In her reaction to a paper presented on Spain, Prof. Suzie Navot pointed out that there are great similarities in the approach and practice of our High Court of Justice (HCJ) and the Spanish Constitutional Court.
It is impossible in a single article to summarize a threeday conference in which a vast variety of papers was submitted, but I should like to mention a few points that caught my attention. The last paper presented on omnibus legislation was delivered by a professor from Sweden, which does not have this form of legislation. The paper focused on the reasons why such legislation does not exist in Sweden.
Dr. Bar-Siman-Tov pointed out that he had decided to include this paper in the workshop in order to indicate to our Finance Ministry that even though omnibus legislation exists in various countries, this doesn’t mean that it is the rule.
Unfortunately, there wasn’t a single representative from the Finance Ministry when this paper was presented. The majority of countries do not have omnibus or omnibudget legislation, and find alternative means of amending existing legislation in order to implement their budgets. But even if one decides that it should be done by means of a single budget implementation bill, the Maltese example is interesting. Malta has a budget implementation act that is a boring piece of legislation of perfectly reasonable dimensions, which receives attention primarily from accountants.
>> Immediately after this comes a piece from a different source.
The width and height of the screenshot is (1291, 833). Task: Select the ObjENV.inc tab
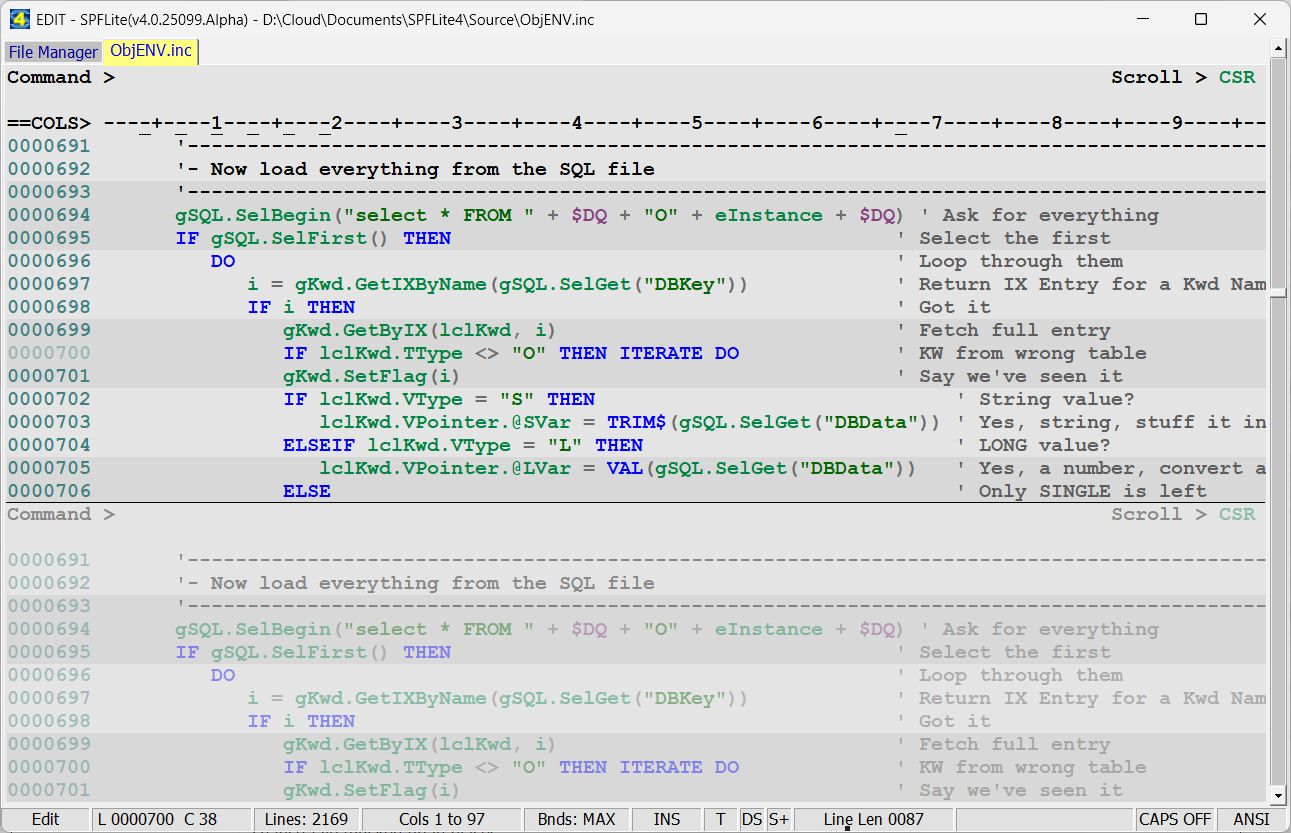click(x=151, y=51)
Though there is nothing to stop the Maltese government from introducing anything it likes into this bill, it sticks to amendments that are directly connected to the budget.
The only session in the conference that was held in Hebrew was one in which several past and present high officials from the Finance and Justice ministries participated, and in which the legal advisor to the Knesset, attorney Eyal Yinon, was supposed to appear.
Unfortunately, Yinon was obliged to cancel his appearance at the last moment, and thus the Knesset was not represented on the panel. (MK Stav Shaffir was a member of the panel, but chose to speak about her hobby horse: budgetary transfers, rather than on the Arrangements Law).
Thus, the opportunity was missed to try to hold a balanced and productive discussion between the Knesset and the government about how to resolve some of the faults of the current system. Though there were several relatively junior representatives from the Finance and Justice Ministries who attended most of the workshop sessions, it is not clear whether what was said in these sessions will actually make its way to the decision makers in their ministries, to enable a more informed and fruitful dialogue to take place between them and the Knesset.
The workshop was opened by former president of the Supreme Court, Justice Dorit Beinish, who had penned the historic HCJ ruling in the Poultry Growers case back in 2004, which lay down several important principles on the issue of the Arrangements Law. It was closed by Supreme Court Justice Neal Hendel, who was member of the HCJ makeup that sat on the Tax on the Third Apartment case in 2017, which took Beinish’s ruling regarding the Arrangements Law one step forward. Handel participated in a panel that dealt with the role of Mishpat Ivri (Hebrew Law) in the Israeli judicial system, which didn’t relate directly to the subject of omnibus legislation, but certainly caught the attention of the guests from abroad.
Hopefully, the papers presented at the workshop will be published in some form for everyone’s benefit.